L’archivio storico dell’azienda di Caslano diventa epopea digitale
© Bally Archivio
Augusto Bassi
23.04.2022 06:00

Quando scrive di lusso, che ne sia consapevole o meno, il giornalista è costretto a ricomporre delle fratture, a rendere fluide rigide dicotomie e a rilanciare i loghi dei marchi come variopinte spirali per stati di ipnosi. Grazie ai consacrati unguenti della brandizzazione, patacche fabbricate in officine bengalesi, dove la manodopera costa 0,23 dollari all’ora, sui magazine modaioli acquistano magicamente i crismi dell’esclusività mentre fashion influencer che improvvisano marchi di accessori a loro nome vengono magnificati come visionari.
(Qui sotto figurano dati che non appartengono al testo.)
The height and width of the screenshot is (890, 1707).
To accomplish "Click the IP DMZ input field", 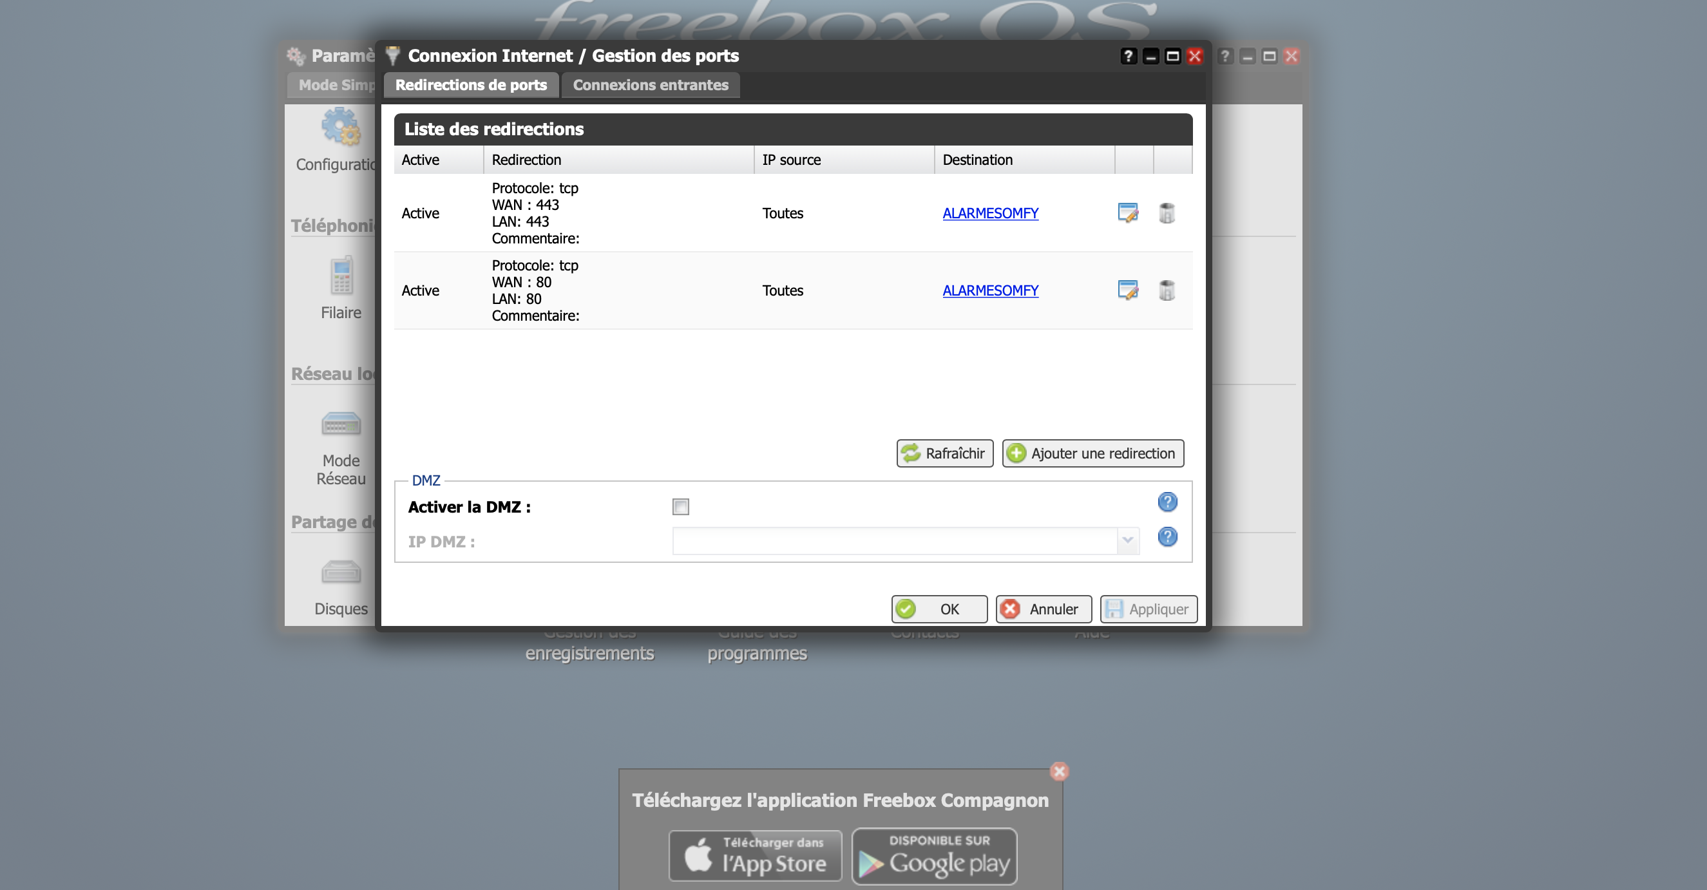I will click(x=894, y=541).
Bally incarna il lusso autentico, la riuscita fusione fra craftsmanship e moda, fra identità territoriale e respiro globale

Questo accade perché il lusso è ormai percepito dai più – lettori, consumatori e social addicted – come suggestione, se non come allucinazione, e la suggestione rifugge approcci analitici. Nel momento stesso in cui il sarto posò ago e filo e decise di farsi chiamare stilista iniziò il graduale scollamento fra saper fare e saper riconoscere, fra qualità reale e qualità percepita. Vi sono tuttavia brand che in forza della loro stessa storia manifatturiera incarnano il lusso autentico, ovvero la fusione riuscita fra craftsmanship e moda, fra prammatica artigiana e innovazione tecnologica, fra identità territoriale e respiro globale. Bally ne è l’emblema. Nata nel 1851 come fabbrica di nastri a Schönenwerd, nel Canton Soletta, l’azienda elvetica si è distinta attraverso i secoli come architetto della pelle e come uno dei produttori di calzature più prestigiosi del pianeta – rappresentando la Svizzera nelle Expo degli anni 30 - ed è oggi un brand da total look, che spazia dalle calzature, agli accessori, all’abbigliamento.
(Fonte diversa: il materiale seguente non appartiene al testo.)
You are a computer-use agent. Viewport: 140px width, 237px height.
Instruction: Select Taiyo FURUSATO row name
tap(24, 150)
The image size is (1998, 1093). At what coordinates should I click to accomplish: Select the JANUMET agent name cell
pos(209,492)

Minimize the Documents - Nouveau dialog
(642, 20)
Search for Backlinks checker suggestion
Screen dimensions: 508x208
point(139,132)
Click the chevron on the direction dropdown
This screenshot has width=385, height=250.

Siamo stati in visita al quartier generale di Caslano per una testimonianza più avvertita sulle benemerenze dell’azienda e per indagare la sua transizione digitale, che prevede una totale conversione del ricchissimo archivio storico, il cui portato culturale trascende il settore merceologico di riferimento per farsi patrimonio universale. «Siamo un marchio svizzero aperto al mondo», esordisce aforisticamente Nicolas Girotto, chez Bally dal 2015, prima come Chief operations officer e quindi come Ceo dal maggio del 2019. «Ci facciamo interpreti di un lusso understated, che trae ispirazione dall’arte e dall’architettura e che attraverso un registro di pulizia formale esalta il piacere delle cose fatte bene. Certo calzature e accessori rappresentano sempre il nostro core business, il veicolo privilegiato per far conoscere la nostra perizia esecutiva, ma negli ultimi dieci anni il ready-to-wear si è raddoppiato e ho l’ambizione di potenziarlo ulteriormente. Amo soprintendere con il mio gusto le collezioni Bally, ma ho sempre lasciato piena libertà ai nostri designer e così farò con Rhuigi Villaseñor, il nostro nuovo creative director.
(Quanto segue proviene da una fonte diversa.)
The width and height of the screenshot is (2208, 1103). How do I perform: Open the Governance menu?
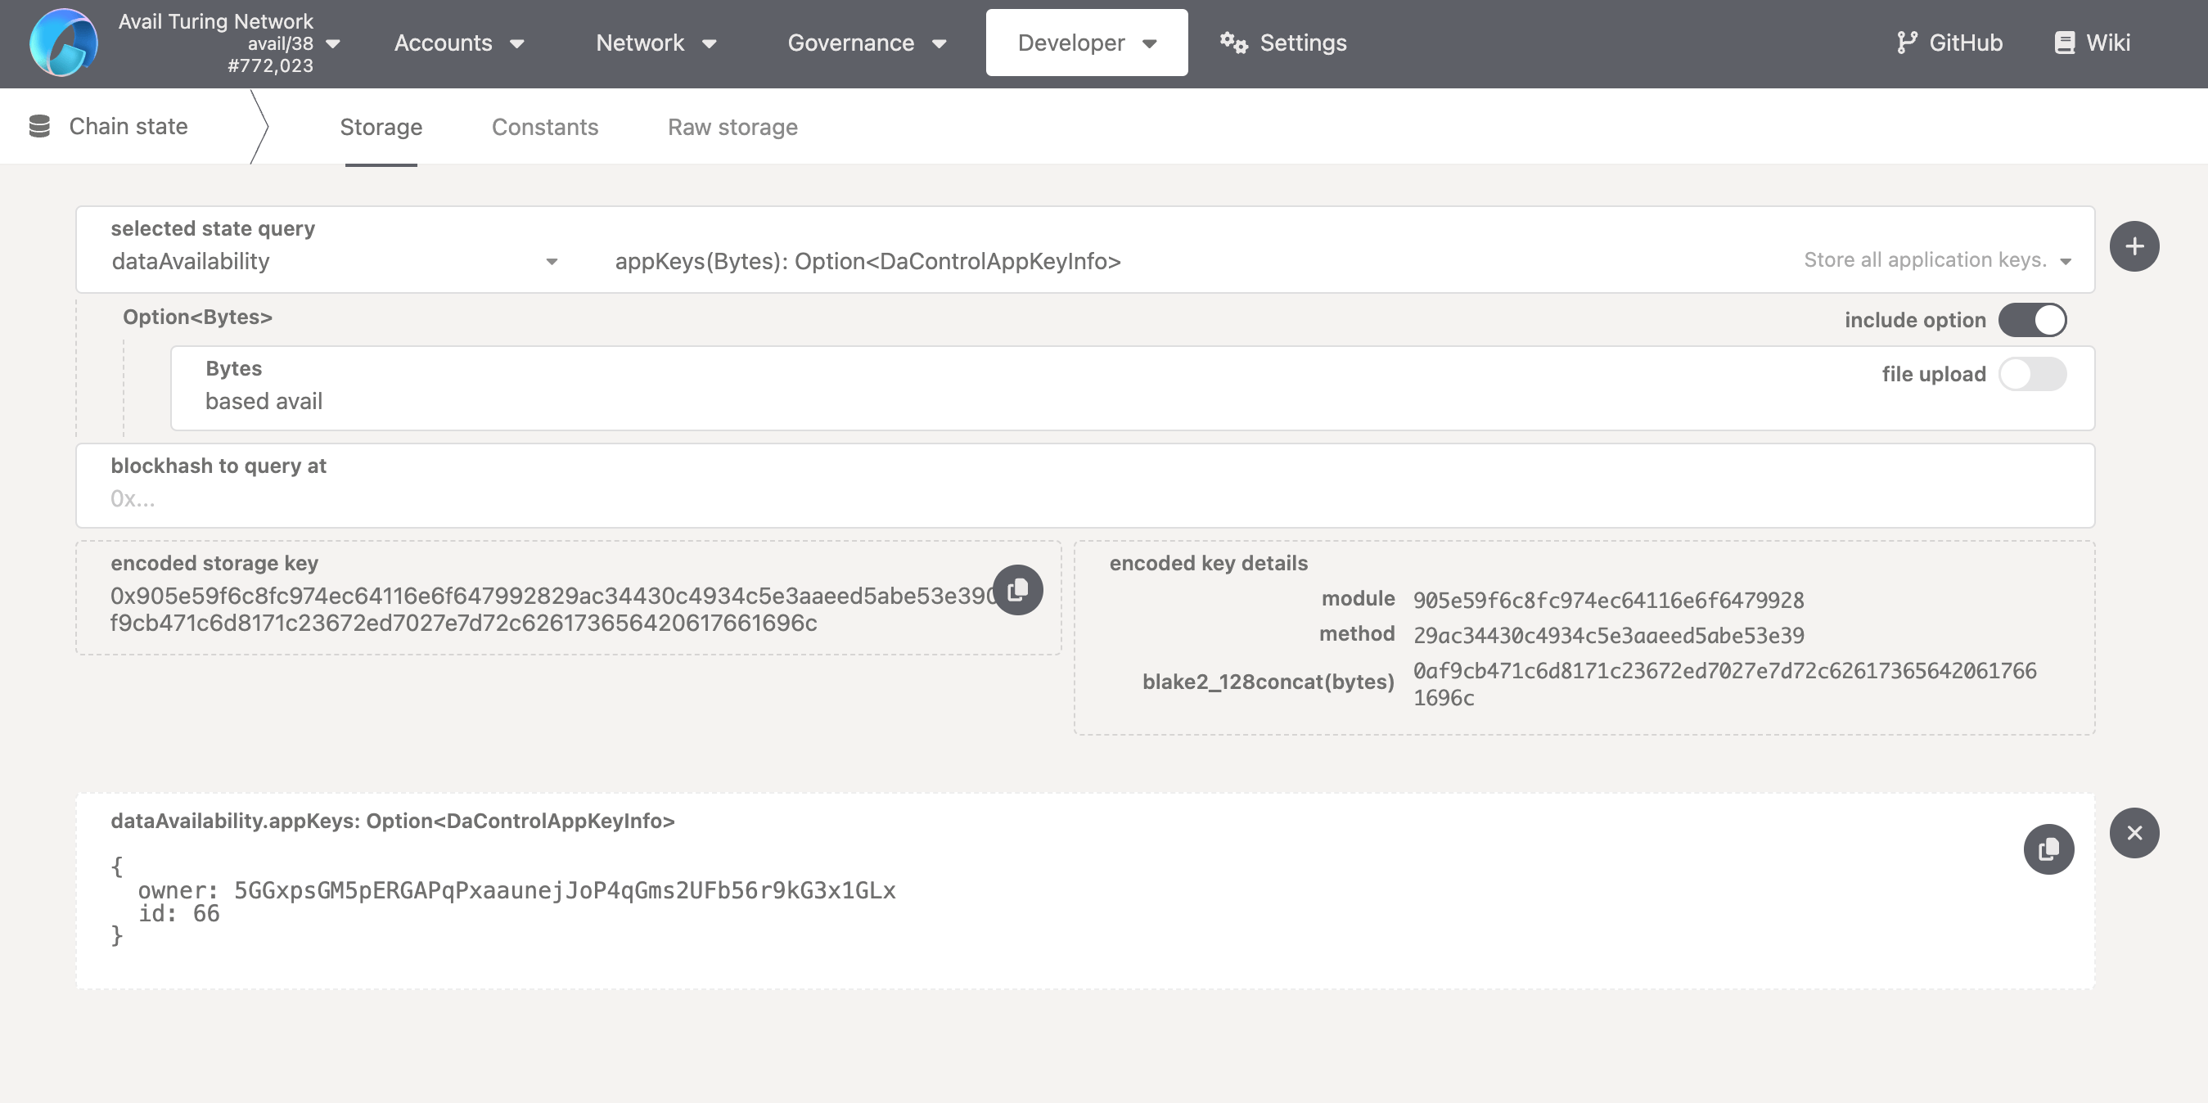click(x=867, y=43)
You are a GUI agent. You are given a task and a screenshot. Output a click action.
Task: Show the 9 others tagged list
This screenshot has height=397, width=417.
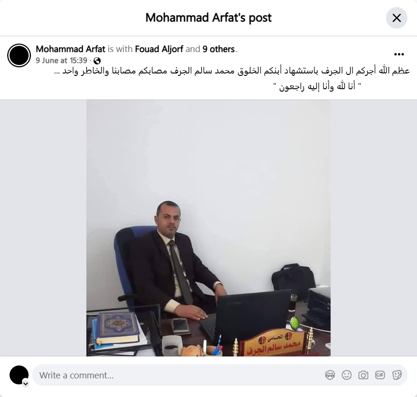tap(219, 49)
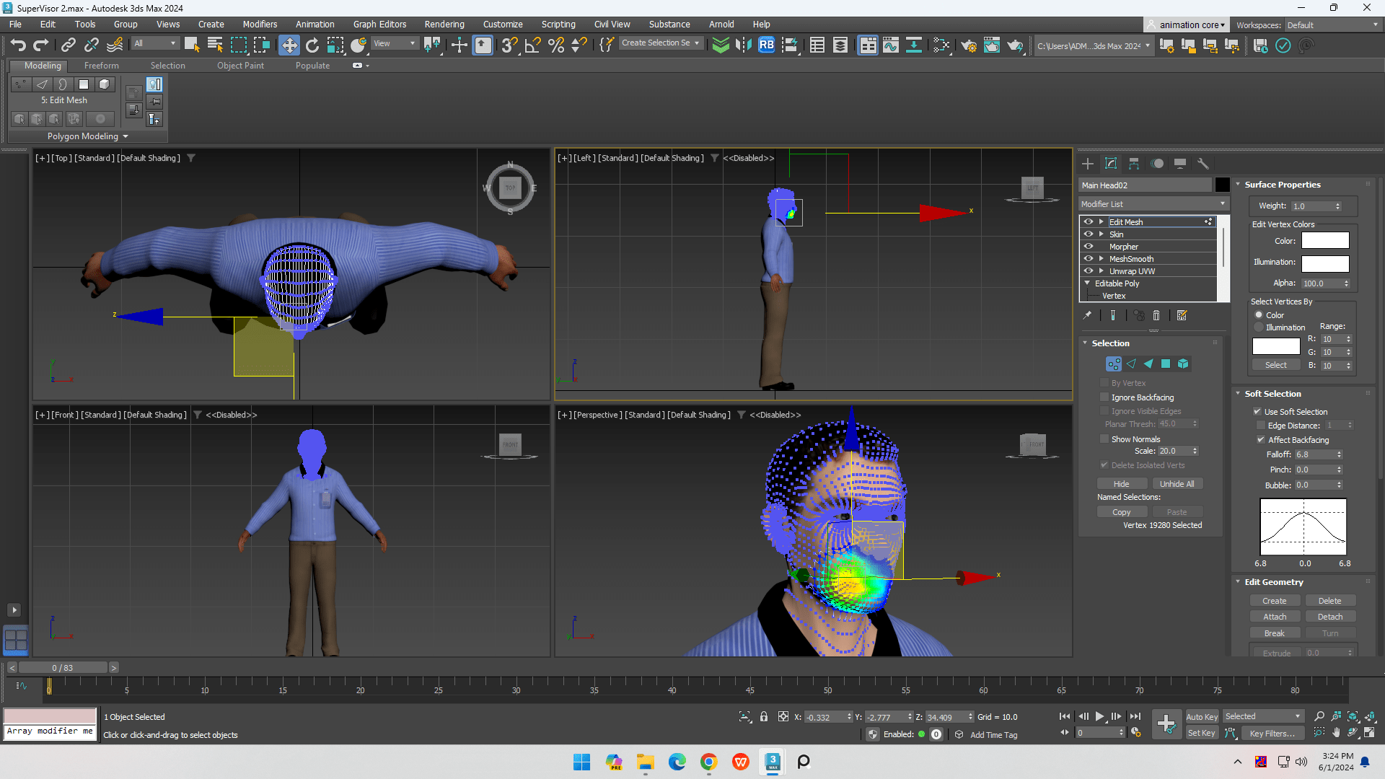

Come rendere fruibili tutti i contenuti dell’archivio Bally che raccoglie 171 anni di storia? La risposta è nata a Manno presso il LifeStyle-Tech Competence Center (LTCC). Coinvolti, oltre a Bally e la sua Fondazione, i partner Università della Svizzera italiana (USI), Microsoft Research Team, Hyphen e Moresi.com. L’obiettivo è creare un archivio digitalizzato che vada oltre alla mera catalogazione e salvaguardia dell’informazione. Infatti, con l’archivio digitalizzato si è voluto, prima di tutto, agevolarne l’utilizzo. Utile risposta alle future esigenze accademiche e opportunità per informare, in modo intelligibile, il grande pubblico.

Al di là delle opportunità di mercato», prosegue Girotto, «la confezione permette di delineare con maggiore accuratezza lo stile del brand e di comunicarlo con più viva eloquenza. Ne è testimonianza il fatto che la nostra clientela passa con naturalezza dalle scarpe ai cappotti, dalle borse agli abiti, perché apprezza la coerenza espressiva e qualitativa del marchio. Certo questo ampliamento richiede strategie che spesso sfuggono a chi osserva dall’esterno. Le boutique, per esempio, vanno ripensate per integrare i camerini, che inizialmente non erano previsti». E chiunque abbia esplorato i tre piani della Bally Haus di via Monte Napoleone angolo via Manzoni a Milano, progettato dallo Studio Casper Mueller Kneer Architects, avrà apprezzato quali attenzioni siano riservate al cliente del prêt-à-porter. Tuttavia, è sempre sull’eccellenza calzaturiera che il magistero Bally posa i piedi a terra e imbocca nuove strade: «La scarpa definisce il dna Bally e ne siamo orgogliosi. Tutti i modelli sono sviluppati e realizzati internamente qui a Caslano in dialettica creativa con il centro di sviluppo di Scandicci, Firenze.

Dal disegno, al modello 3D fino al controllo qualità, foggiati nei migliori pellami da noi stessi selezionati. Ogni scarpa richiede 200 passaggi manuali e le manovie a pochi metri da questo ufficio rappresentano il punto di incontro fra alto artigianato e manifattura meccanizzata. Per le maestranze sono previsti dai 3 ai 5 anni di formazione e abbiamo 17 anni di anzianità media». L’insediamento di Girotto come Ceo ha coinciso anche con una straordinaria propulsione digitale dell’azienda: «La pandemia ha accelerato un processo già in corso, ovvero la creazione di un ibrido efficiente fra fisico e digitale. Dalla comunicazione alla vendita. Le nuove generazioni hanno sensibilità differente rispetto alla mia e i canali devono evolversi di conseguenza seguendo vettori diversificati. In questa transizione ci aiutano i nostri stessi dipendenti, poiché la digitalizzazione si diffonde spontaneamente in tutta l’azienda grazie ai più giovani. Questo non significa che i negozi andranno a sparire, ma che i social e l’online saranno vivacizzati per attirare chi non segue solo il cerimoniale d’acquisto più tradizionale.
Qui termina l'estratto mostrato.